It is only appropriate to speak about the importance of freedom after titling this blog from Alan Ginsberg's poetry. I cannot imagine a better way to express myself on April 26th than to say this: The Fallibility of restlessness excludes freedom.
I am fascinated by poets. In fact, I often imagine that my life is poetry; in a small way I would love to become a poet like Mary Oliver or Gwendolyn Brooks, whose poetry can ring with truth and beauty, rather than write poetry that is sappy, stagnant to the touch. I am fascinated by words and how they traveled from minds before me, conveying messages so bold, so fierce. These thoughts leave me with: If only I could write.
Nonetheless, I will. And here is what I can offer:
There is nothing to fear in being restless. For example, I have been terrified to write my own thoughts, fearing that no one out there cares to read what little I do have, or they will consist of ambiguity. Either way, my thoughts were consistently transforming into weapons that could either detonate, or be dud. Fear. is. a. terrible. thing.
And it seems to cause many anxieties lately. Anxieties that aren't necessarily harmful- or that's what I perceive- and that aren't the worst-thing-in-the-world.
Regardless, I am coming to realize that chaos has been the ticking force behind truth that's been sleeping for some time now.
Let me elaborate. Often times I do not make sense unless I do so...
Lately I have come to the conclusion that organized life often leaves you restless. I have been in college now 3 years and I still do not know why I am here some days, other than to get an education. The fallacy that college is the "Best four years of your life" has been a mantra that is often said to many eighteen-year-old students entering their freshman year. But that mantra leaves a certain level of expectation, a feeling of purpose.
Slowly, I've come to the conclusion that restlessness has been caused because of this expectation. Immense pressure to succeed or become educated has been placed upon me, for the reasons of practicality (as many people see it). I have been challenged to conform to practices that traditionally happen from generation to generation. So,in this journey of feeling out of place most times and ungrateful for education, I find truth in a small conversation I recently had with my friend Angie,:
There is no specific way to live your life. Pursue the virtue of living life how it is meant to be lived: in harmony with who you are and who others are. Therefore, the fallibility of restlessness teaches that restlessness is a horrible feeling, yet the way I see it, it is a purposeful, natural thing. Everyone is restless at times, but there is often a valid reason for it.

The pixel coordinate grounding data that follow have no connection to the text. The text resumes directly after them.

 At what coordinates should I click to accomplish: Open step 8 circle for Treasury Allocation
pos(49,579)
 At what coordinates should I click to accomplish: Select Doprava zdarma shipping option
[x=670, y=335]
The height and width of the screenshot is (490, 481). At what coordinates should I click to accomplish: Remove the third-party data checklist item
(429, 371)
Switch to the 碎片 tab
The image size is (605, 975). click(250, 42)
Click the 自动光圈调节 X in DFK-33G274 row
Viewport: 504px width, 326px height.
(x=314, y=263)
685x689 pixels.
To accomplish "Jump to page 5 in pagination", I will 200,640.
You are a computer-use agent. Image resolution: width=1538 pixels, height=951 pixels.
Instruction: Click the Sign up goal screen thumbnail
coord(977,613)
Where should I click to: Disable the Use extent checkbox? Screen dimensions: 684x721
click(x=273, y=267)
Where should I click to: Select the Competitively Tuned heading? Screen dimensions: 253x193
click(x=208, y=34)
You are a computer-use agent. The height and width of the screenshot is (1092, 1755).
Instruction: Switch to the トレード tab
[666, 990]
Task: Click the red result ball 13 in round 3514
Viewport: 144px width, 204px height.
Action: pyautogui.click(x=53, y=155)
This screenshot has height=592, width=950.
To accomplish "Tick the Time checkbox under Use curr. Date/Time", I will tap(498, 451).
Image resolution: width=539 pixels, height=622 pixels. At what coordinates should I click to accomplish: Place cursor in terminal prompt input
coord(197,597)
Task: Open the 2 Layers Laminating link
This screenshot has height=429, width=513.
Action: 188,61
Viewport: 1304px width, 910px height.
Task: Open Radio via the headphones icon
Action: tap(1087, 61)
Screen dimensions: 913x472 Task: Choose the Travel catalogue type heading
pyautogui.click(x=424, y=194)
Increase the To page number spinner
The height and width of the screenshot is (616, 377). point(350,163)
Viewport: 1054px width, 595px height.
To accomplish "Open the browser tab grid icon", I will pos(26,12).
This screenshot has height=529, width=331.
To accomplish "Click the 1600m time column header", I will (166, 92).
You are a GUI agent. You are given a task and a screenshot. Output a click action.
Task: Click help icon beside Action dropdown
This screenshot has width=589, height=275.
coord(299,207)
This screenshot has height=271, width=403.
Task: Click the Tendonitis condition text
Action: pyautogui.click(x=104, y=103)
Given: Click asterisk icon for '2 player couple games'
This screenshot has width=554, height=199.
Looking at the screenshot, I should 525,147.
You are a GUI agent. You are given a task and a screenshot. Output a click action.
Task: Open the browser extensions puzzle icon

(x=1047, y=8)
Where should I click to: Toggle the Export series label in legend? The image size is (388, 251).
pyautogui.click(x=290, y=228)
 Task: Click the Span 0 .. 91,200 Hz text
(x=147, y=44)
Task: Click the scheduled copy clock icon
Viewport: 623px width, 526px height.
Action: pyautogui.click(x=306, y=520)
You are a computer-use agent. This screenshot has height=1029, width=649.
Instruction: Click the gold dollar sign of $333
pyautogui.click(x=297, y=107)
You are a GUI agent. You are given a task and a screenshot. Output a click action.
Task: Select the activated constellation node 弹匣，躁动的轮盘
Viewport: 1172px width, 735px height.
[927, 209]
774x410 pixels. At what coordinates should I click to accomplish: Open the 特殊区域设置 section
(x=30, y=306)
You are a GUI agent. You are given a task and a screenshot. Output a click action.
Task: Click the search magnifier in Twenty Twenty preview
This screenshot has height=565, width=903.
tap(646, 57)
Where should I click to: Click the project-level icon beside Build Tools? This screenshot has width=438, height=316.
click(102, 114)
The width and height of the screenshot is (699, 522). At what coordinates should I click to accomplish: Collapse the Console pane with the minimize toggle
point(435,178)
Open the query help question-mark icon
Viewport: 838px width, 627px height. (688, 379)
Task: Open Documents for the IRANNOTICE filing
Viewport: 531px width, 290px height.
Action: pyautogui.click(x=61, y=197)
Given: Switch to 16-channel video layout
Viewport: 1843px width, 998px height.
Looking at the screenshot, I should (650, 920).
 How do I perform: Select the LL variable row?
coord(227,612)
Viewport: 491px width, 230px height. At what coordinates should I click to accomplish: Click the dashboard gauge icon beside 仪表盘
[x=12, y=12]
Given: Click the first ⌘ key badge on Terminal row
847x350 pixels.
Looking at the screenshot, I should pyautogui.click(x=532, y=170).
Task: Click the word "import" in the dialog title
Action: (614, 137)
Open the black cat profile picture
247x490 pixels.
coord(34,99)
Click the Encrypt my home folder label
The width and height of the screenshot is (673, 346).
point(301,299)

For me, restlessness bears a heavy mark on my search for a simple answer: What do I want to do with my life, but an even deeper question of: How do I serve others with my life? These questions keep me up at night and they make me restless, mostly because I am actually trying to think about all the possibilities the answers entail, and not just conforming to the standard quota of a twenty-one-year-old's life.
I choose to be restless because I want to understand truth. And I believe the truth is: The standard is not always truthful to who you are.
I know that this feels like an essay, and as I was just mentioning to my friend, I have no idea how to write without some form, (although I consider myself postmodern). This is my first attempt at blogging, so if you are reading this, bear with me. There will be more to come.
I think today I just wanted to say: Follow truth, truth to who you are, (whatever that may be.)